● **Written request**: Show each line below in which the word "Given" appears.

Entries on target coordinates:
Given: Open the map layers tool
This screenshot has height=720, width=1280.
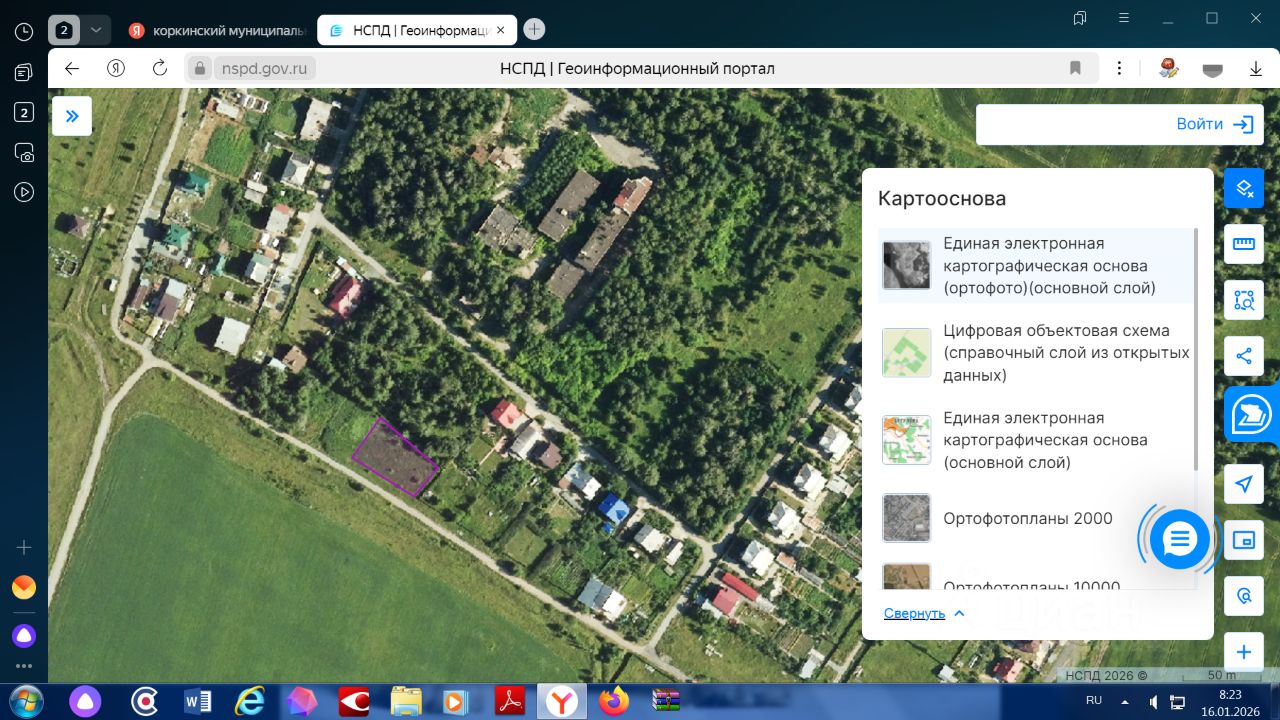Looking at the screenshot, I should coord(1244,188).
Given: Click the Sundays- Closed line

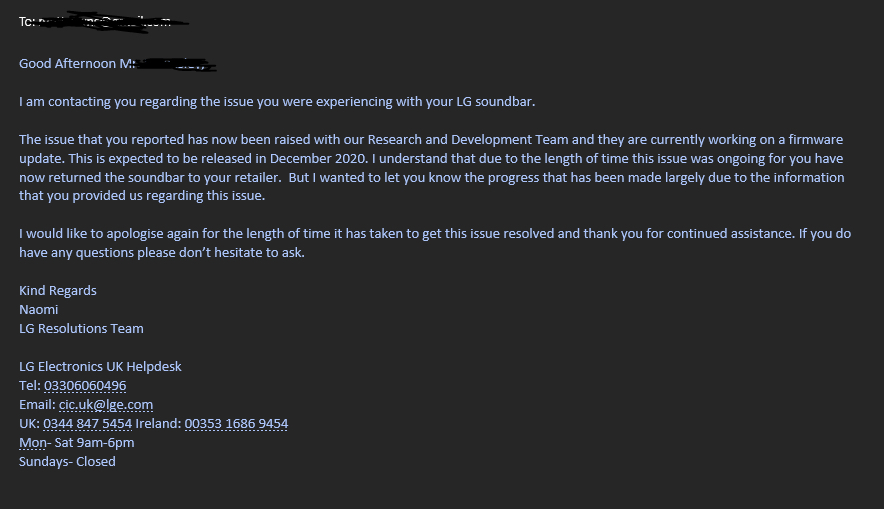Looking at the screenshot, I should coord(67,462).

● **Reply to the task**:
Given: Open the map layers tool
Given: Click the Sundays- Closed line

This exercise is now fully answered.